How much would it've cost you to stay in a hotel for those 11 days? Let's include meals and movies, say... $1500? So, a generator will make economic sense after the 6th Sandy-level storm. One can be prepared via various strategies.
posted by at at 12:43 PM on December 11, 2012

In considering the cost of the generator, don't forget to include the cost of the fuel that will be required to run it. I talked to some folks who were feeling pretty smug about their generator until they got the bill for the propane (thousands of dollars to run it for ~ a week). The cost of the fuel is not trivial, especially in the aftermath of an emergency. Even though they have the generator, these folks plan to head for a hotel next time.
posted by Corvid at 1:27 PM on December 11, 2012 [1 favorite]

My parents are now reconsidering the maths of a whole house generator vs self-insuring for hotel stays. Can anyone speak to the issue of the gas bills for three weeks of running a generator?
posted by DarlingBri at 1:58 PM on December 11, 2012

LobsterMitten writes "Seconding Slap*Happy on the carbon monoxide risks of a portable generator. Something like half of the deaths I saw attributed to Sandy were from improper generator set-ups. Just a reminder to really, really do your homework on how they need to be vented.

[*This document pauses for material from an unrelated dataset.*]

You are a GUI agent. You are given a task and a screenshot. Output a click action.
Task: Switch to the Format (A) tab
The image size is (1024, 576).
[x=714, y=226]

It's really hard to gas yourself inside a house with a generator running outside the house. You'll find if you dig a little on those generator related deaths that most of them will be from people running generators actually in their homes or in attached garages. Or fire related deaths usually associated with refuelling.
posted by Mitheral at 3:19 PM on December 11, 2012

Self-insuring for hotel stays ignores the following:

1- Availability of hotel rooms. Either they are already filled with refugees, or the hotels are also out of power.

2- All your food goes bad.

3- Your pipes may freeze without heat.

4- Those annoying few hour outages where it would be silly to get a hotel room, but your life is inconvenienced.

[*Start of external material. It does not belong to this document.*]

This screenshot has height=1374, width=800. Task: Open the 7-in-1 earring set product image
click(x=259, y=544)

As for cost, I'm sure it depends on the fuel. Propane is pretty expensive. Nat gas isn't. If you could find a diesel generator that ran on heating oil (and you already have heating oil), that would be cheapest. The cost also depends on the size of the unit. The smaller the unit, the less efficient it is going to be. Don't forget the cost of schlepping gasoline cans back and forth.

A *whole* house generator might be an extravagance, but a permanently installed generator that will run key systems with an automatic transfer switch is not nearly as bad.

Think of portable versus permanent like window units versus central A/C. There are upsides and downsides with both. Economics isn't the only consideration.